> **Exercises to complete**:
**a.** Using the passage on the 1993–94 NHL season, decide whether each statement agrees with it, answering yes or no and quoting the deciding words: (i) The move of the Minnesota North Stars was the league's first franchise relocation since 1982–83. (ii) The 2–3–2 playoff format for Central–Pacific matchups was kept for several seasons. (iii) Two teams averaged more than four goals scored per game.
**b.** In the passage on the 1993–94 NHL season, where did the San Jose Sharks play their first two years?
**c.** Reproduce the passage on the 1993–94 NHL season between "The 1993–94 NHL" and "seasons, since 1939–40.", inclusive.

> **Passage**:
++++++

The 1993–94 NHL season was the 77th regular season of the National Hockey League. The league expanded to 26 teams with the addition of the Mighty Ducks of Anaheim and the Florida Panthers. The New York Rangers defeated the Vancouver Canucks in seven games to become the Stanley Cup champions. It was the Rangers' fourth championship overall, and their first in 54 seasons, since 1939–40.

The spectacular play of Dominik Hasek of the Buffalo Sabres ushered in a new era of goaltending dominance in the NHL. Only three teams reached the 300-goal plateau, and only one team, the Detroit Red Wings, averaged more than four goals scored per game. Goaltenders combined for 99 shutouts during the regular season, a mark that broke the all-time regular-season record of 85 set in 1974–75.

League business
For this season, the names of the conferences were changed from Campbell and Wales to Western and Eastern respectively, and the divisions' names were changed from Adams, Patrick, Norris, and Smythe to Northeast, Atlantic, Central, and Pacific respectively. Each division had changes. The Northeast Division would welcome the Pittsburgh Penguins, previously from the Patrick Division. The Atlantic Division would welcome the newcomer Florida Panthers and the Tampa Bay Lightning, previously from the Norris Division. The Central Division would welcome the Winnipeg Jets, previously from the Smythe Division. The Pacific Division would welcome the newcomer Mighty Ducks of Anaheim. New league commissioner Gary Bettman, who had previously worked in the National Basketball Association (NBA), thought the old names could be confusing to non-traditional fans and believed that a change to geographically-named divisions, as used in the NBA and most other North American professional sports, would be more easily understandable to new fans.

In addition, the playoff format was changed to a conference based seeding over division specific brackets: the division winners were seeded one-two by order of point finish, then the top six remaining teams in the conference were seeded three through eight. However, unlike the NBA, the NHL matched the highest-seeded winners against the lowest-seeded winners in the second round. In order to reduce the number of long trips to and from the West Coast, whenever a Central Division team played a Pacific Division team in the playoffs, the format was 2–3–2 rather than the traditional 2–2–1–1–1, a format that was only used for the 1993–94 season.

Franchise changes
The Mighty Ducks of Anaheim and the Florida Panthers started play this season.
The Minnesota North Stars relocated to Dallas, Texas to become the Dallas Stars. It was the first franchise relocation for the NHL since the Colorado Rockies became the New Jersey Devils in 1982–83.
This was the first season that the San Jose Sharks actually played in San Jose, moving into the new San Jose Arena after spending their first two years at the Cow Palace in nearby Daly City.

++++++

(Screenshot and document pointing data)
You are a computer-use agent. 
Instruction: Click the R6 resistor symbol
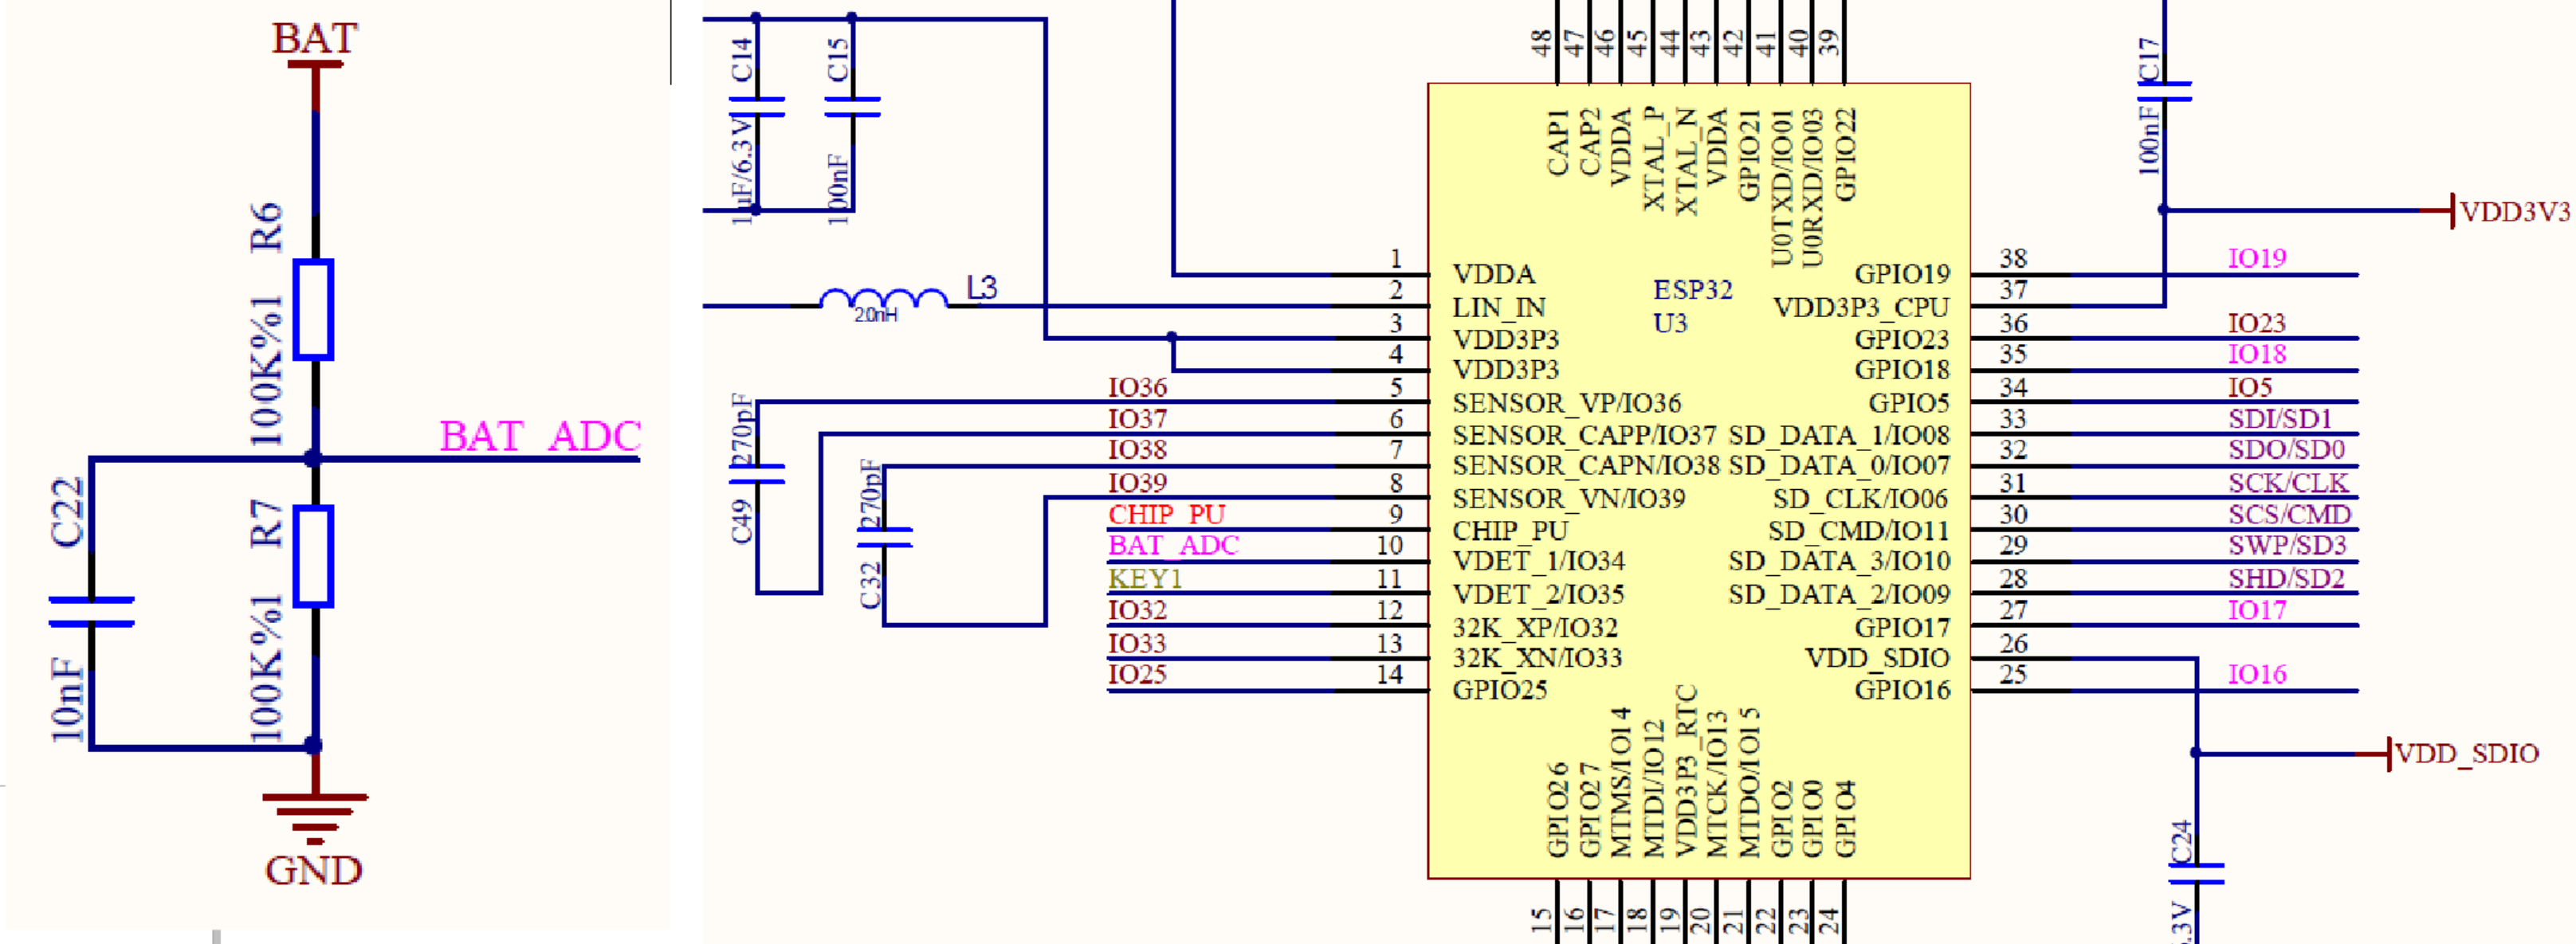tap(313, 309)
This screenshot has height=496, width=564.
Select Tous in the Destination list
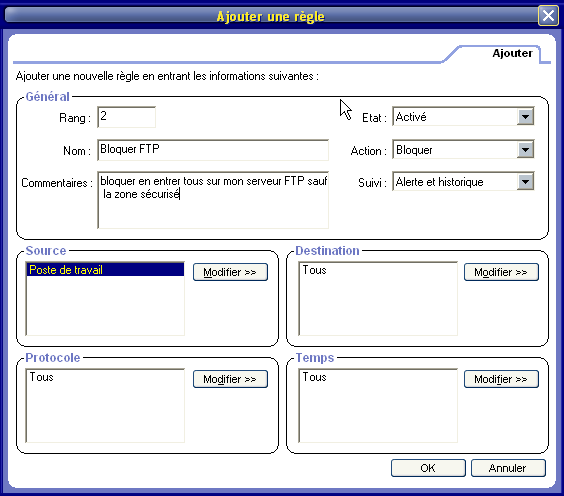point(314,270)
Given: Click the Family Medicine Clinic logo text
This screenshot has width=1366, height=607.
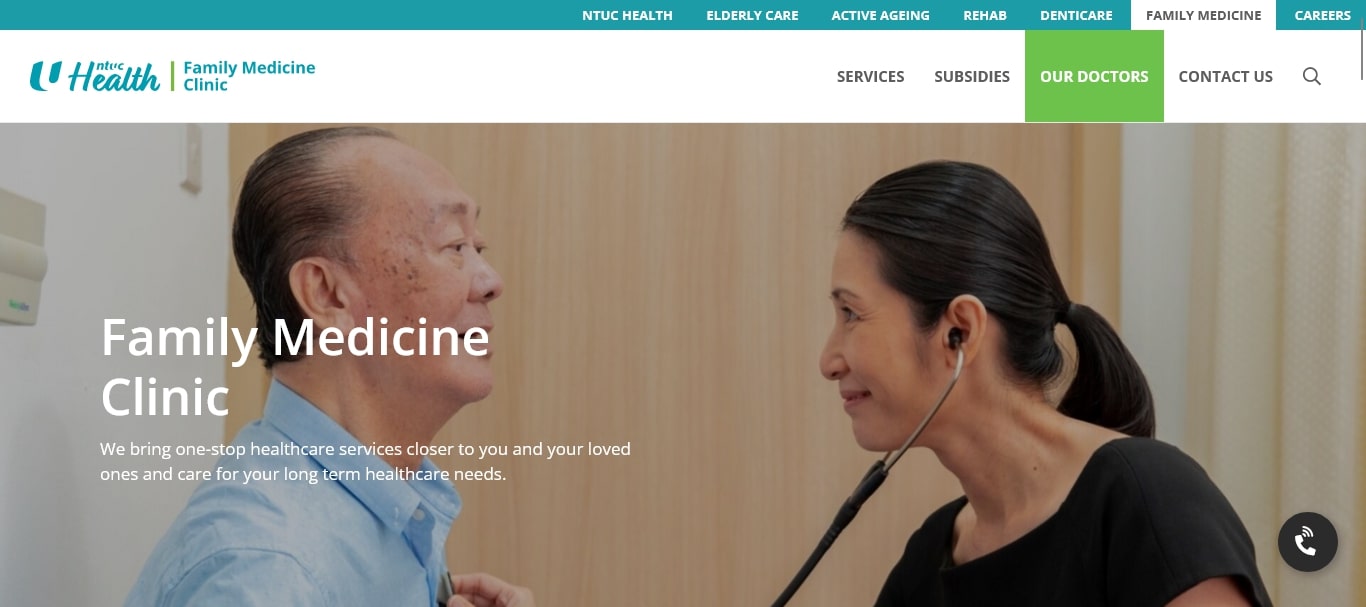Looking at the screenshot, I should [249, 76].

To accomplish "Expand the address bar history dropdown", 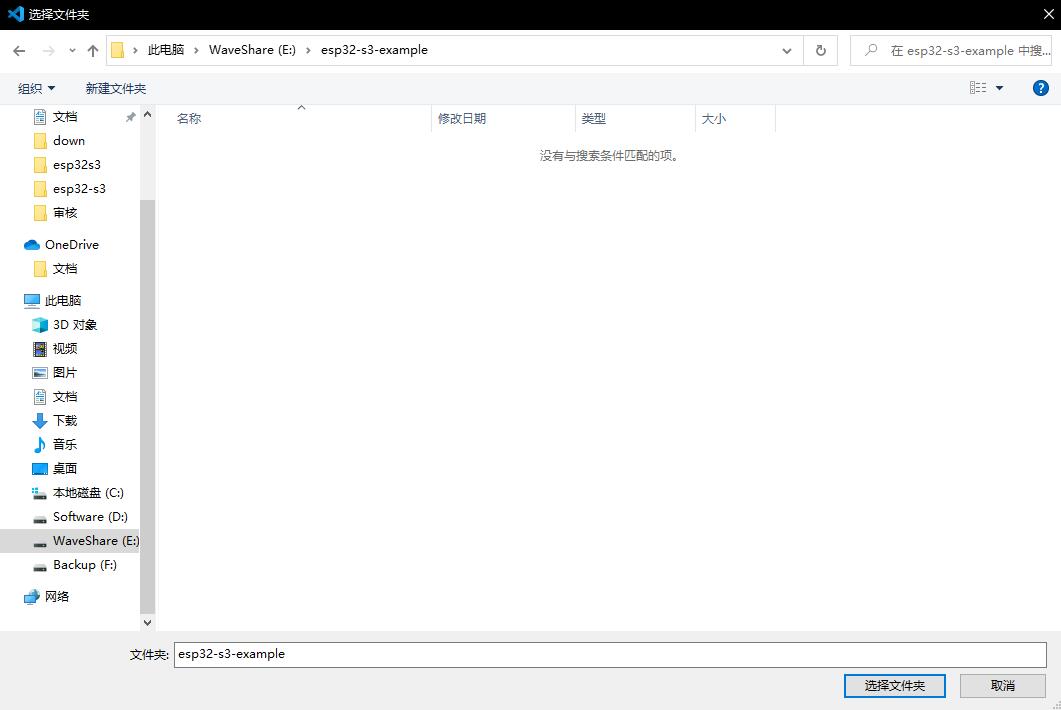I will click(788, 50).
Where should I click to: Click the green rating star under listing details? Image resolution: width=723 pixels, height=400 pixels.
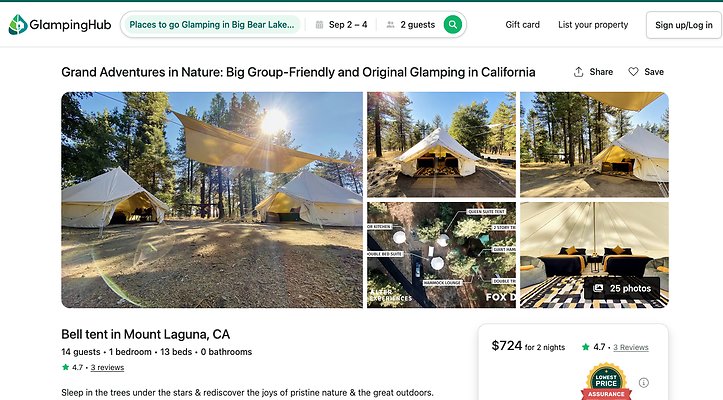pyautogui.click(x=66, y=367)
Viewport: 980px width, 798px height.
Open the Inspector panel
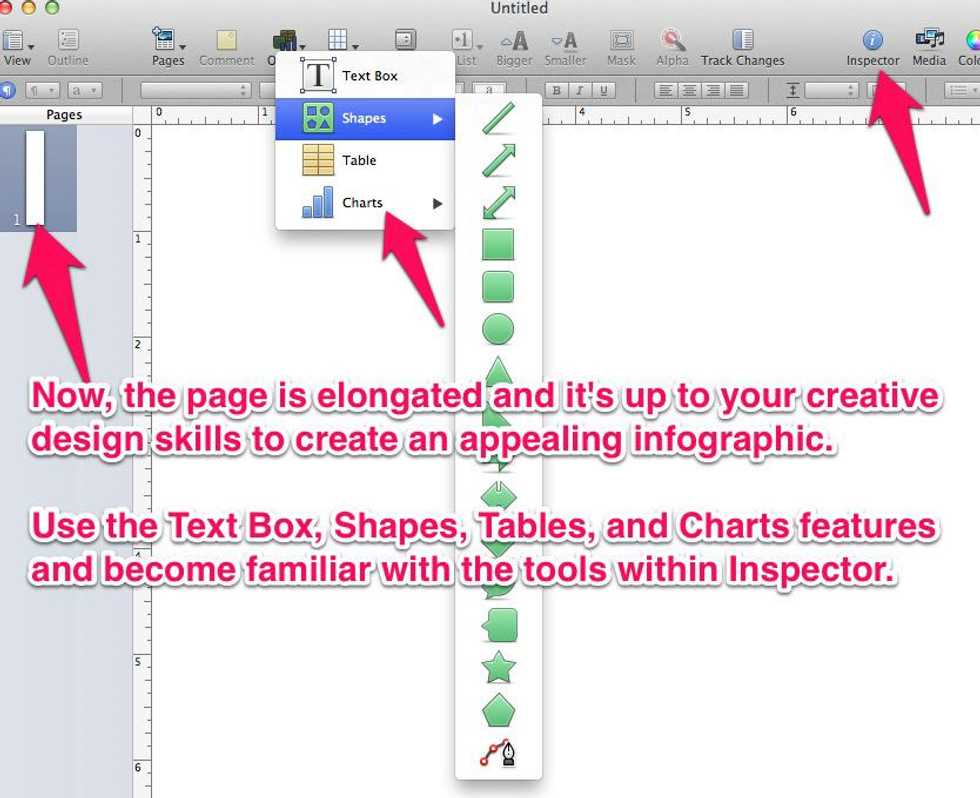(x=872, y=46)
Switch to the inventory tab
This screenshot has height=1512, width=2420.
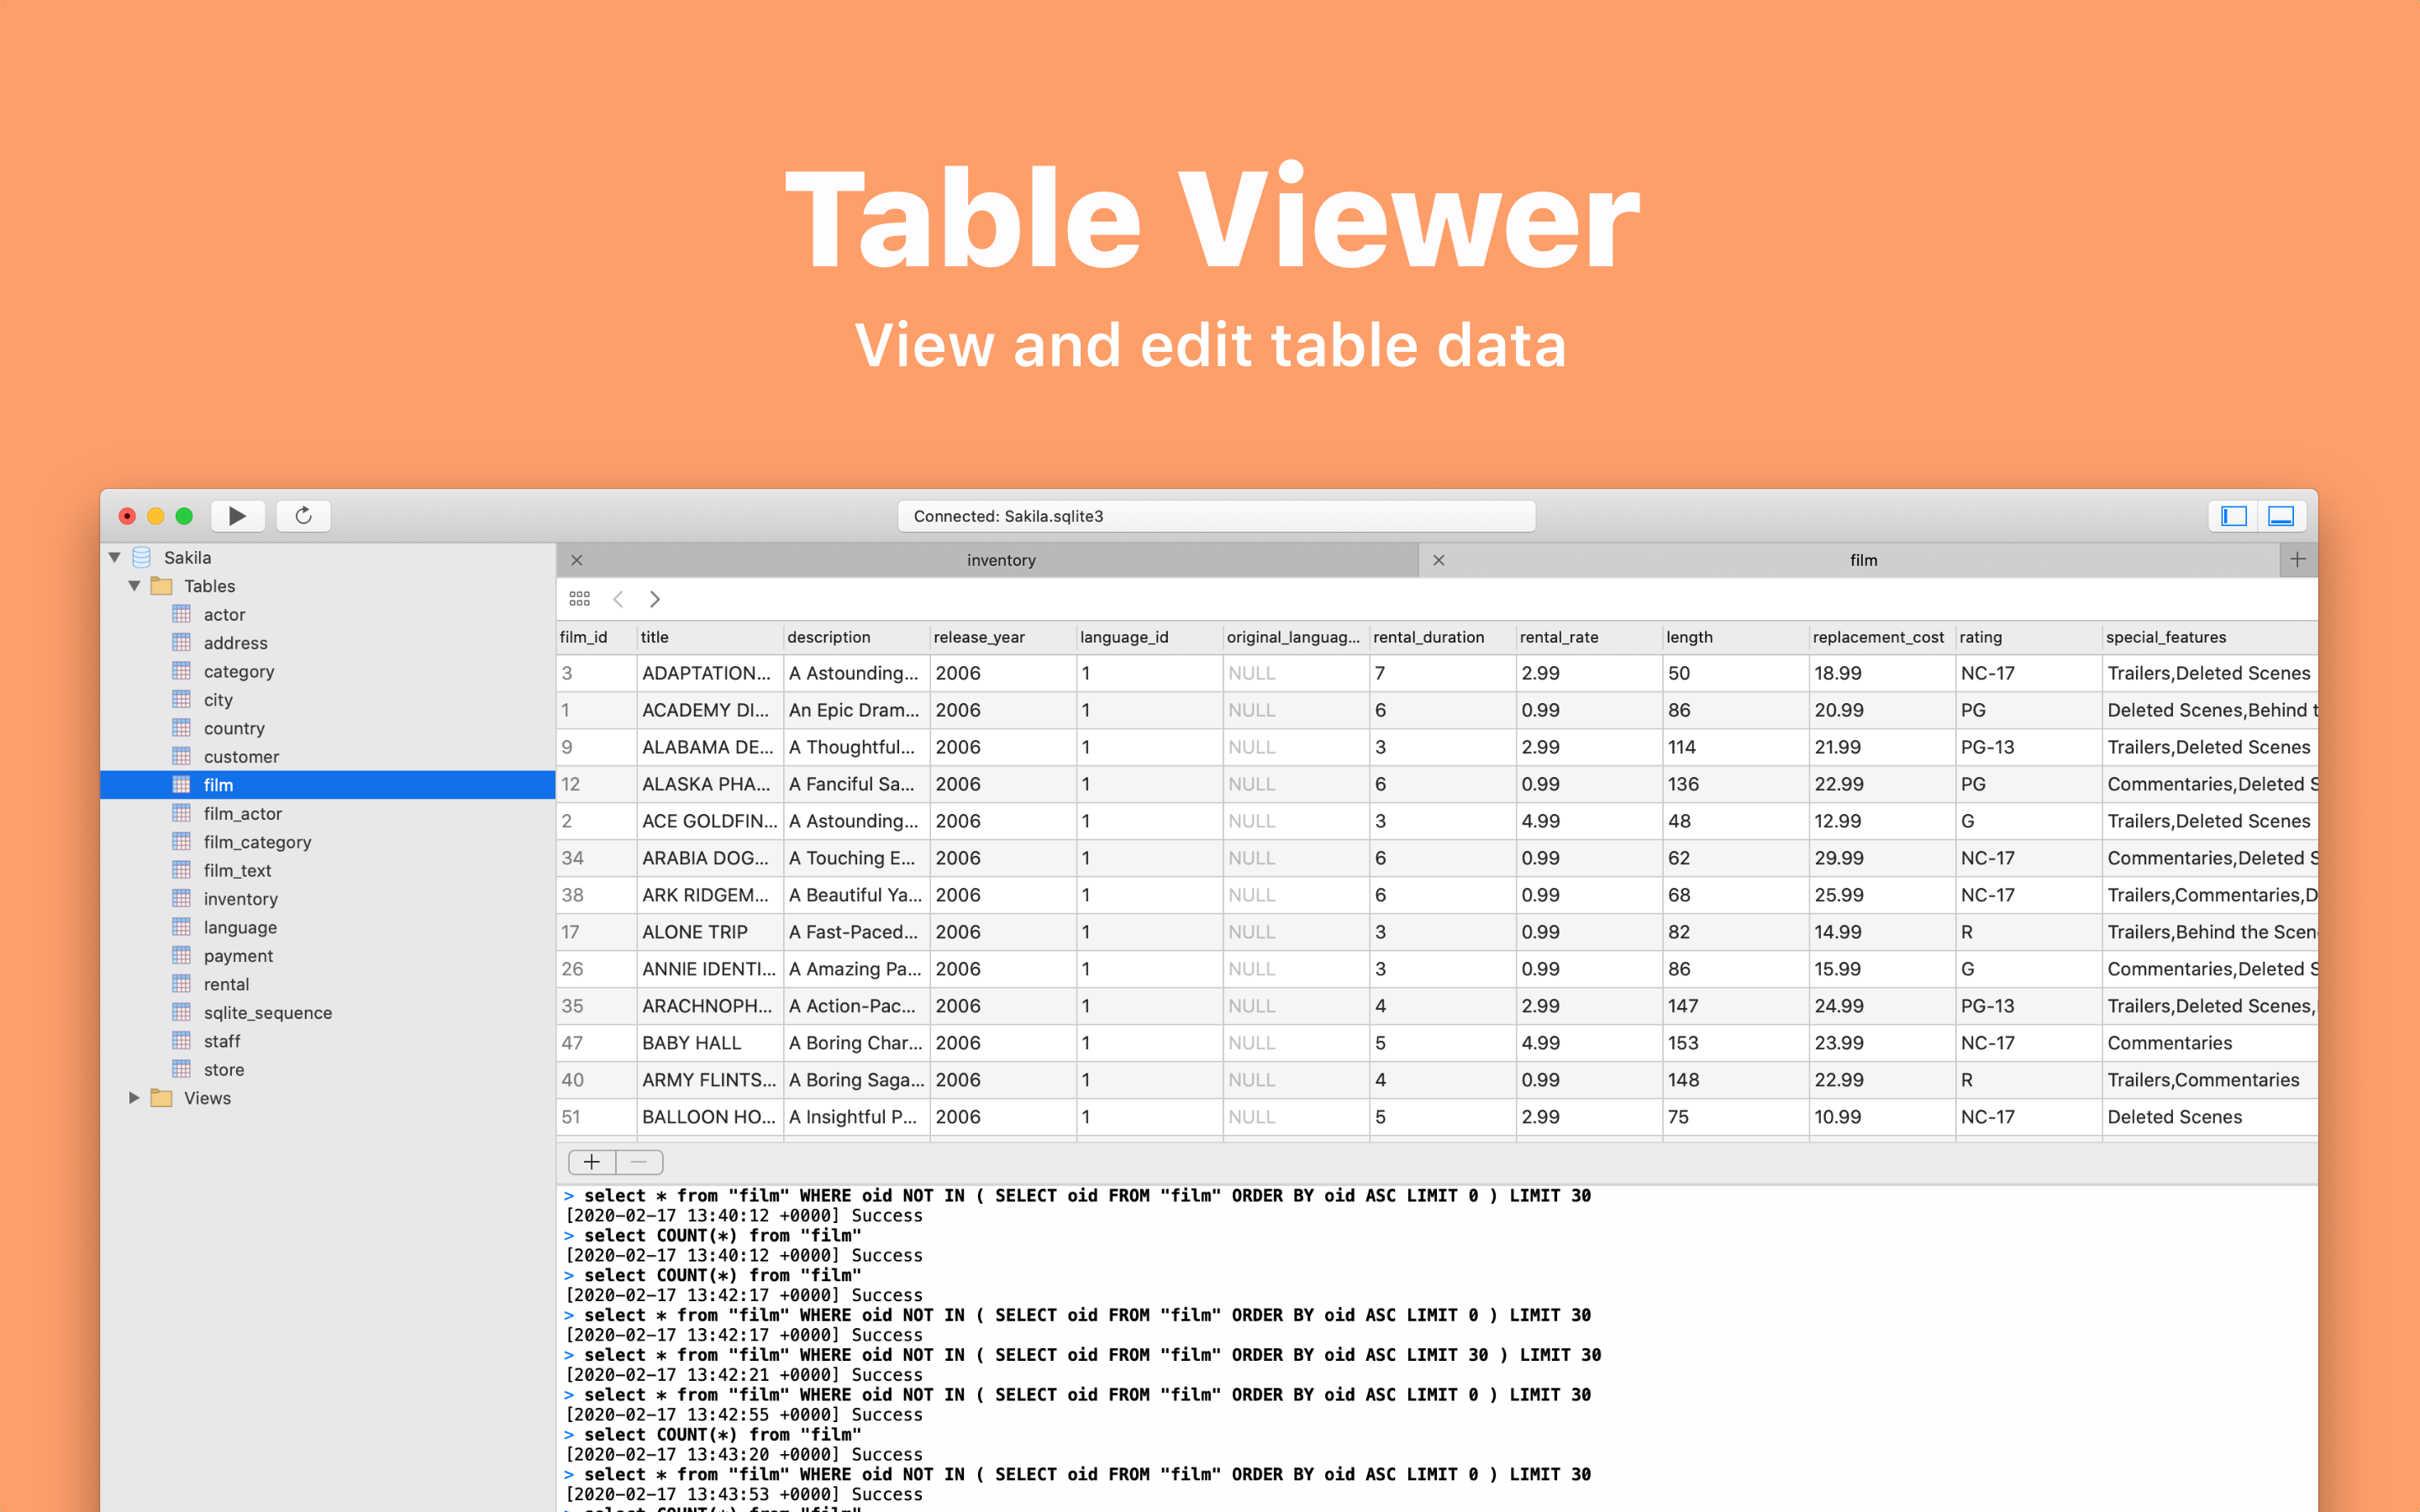click(1000, 560)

++++++

> **The solutions**:
**a.**
(i) Yes: "It was the first franchise relocation for the NHL since the Colorado Rockies became the New Jersey Devils in 1982–83."
(ii) No: "a format that was only used for the 1993–94 season."
(iii) No: "only one team, the Detroit Red Wings, averaged more than four goals scored per game."

**b.** At the Cow Palace in nearby Daly City.

**c.**
The 1993–94 NHL season was the 77th regular season of the National Hockey League. The league expanded to 26 teams with the addition of the Mighty Ducks of Anaheim and the Florida Panthers. The New York Rangers defeated the Vancouver Canucks in seven games to become the Stanley Cup champions. It was the Rangers' fourth championship overall, and their first in 54 seasons, since 1939–40.